START RECORDS SHOWN
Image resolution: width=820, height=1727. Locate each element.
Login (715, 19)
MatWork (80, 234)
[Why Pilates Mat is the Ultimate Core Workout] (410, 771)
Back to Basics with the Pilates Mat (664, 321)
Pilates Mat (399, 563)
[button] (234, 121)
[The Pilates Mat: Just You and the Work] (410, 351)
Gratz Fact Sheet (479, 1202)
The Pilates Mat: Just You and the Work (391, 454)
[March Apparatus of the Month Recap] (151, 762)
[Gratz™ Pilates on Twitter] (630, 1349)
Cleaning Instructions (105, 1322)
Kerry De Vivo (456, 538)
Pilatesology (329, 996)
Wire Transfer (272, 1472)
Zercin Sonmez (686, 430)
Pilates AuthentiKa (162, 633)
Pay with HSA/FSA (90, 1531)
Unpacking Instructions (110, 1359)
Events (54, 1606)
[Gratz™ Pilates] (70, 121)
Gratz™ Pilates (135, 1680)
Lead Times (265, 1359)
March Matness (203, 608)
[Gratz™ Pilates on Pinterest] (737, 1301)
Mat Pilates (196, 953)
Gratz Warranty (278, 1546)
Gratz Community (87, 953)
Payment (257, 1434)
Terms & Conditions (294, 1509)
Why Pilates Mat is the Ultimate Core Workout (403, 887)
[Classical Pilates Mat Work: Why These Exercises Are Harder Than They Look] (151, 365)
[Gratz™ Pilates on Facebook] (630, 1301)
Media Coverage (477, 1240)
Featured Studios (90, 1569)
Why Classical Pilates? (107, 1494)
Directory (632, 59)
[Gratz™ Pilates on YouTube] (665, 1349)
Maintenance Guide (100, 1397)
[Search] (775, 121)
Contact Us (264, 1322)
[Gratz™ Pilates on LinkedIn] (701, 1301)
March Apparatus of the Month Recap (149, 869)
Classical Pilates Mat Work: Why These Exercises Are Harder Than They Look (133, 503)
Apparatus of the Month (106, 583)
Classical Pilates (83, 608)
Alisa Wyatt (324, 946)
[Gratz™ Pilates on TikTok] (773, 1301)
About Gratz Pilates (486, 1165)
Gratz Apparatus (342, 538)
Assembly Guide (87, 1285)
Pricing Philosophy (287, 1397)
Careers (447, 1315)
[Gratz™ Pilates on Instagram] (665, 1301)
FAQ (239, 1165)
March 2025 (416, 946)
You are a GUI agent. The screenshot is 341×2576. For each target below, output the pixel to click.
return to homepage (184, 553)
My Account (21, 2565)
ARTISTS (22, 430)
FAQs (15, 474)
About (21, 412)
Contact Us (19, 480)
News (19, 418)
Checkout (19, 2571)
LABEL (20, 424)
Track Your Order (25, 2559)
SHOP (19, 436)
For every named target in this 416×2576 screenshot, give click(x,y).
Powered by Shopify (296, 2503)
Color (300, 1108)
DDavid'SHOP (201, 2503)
END RECORDS SHOWN
YOUR ASSIGNMENT:
From the records above, copy each line in which the string "Exercises" occurs.

RESULT OF THIS TASK:
[Classical Pilates Mat Work: Why These Exercises Are Harder Than They Look] (151, 365)
Classical Pilates Mat Work: Why These Exercises Are Harder Than They Look (133, 503)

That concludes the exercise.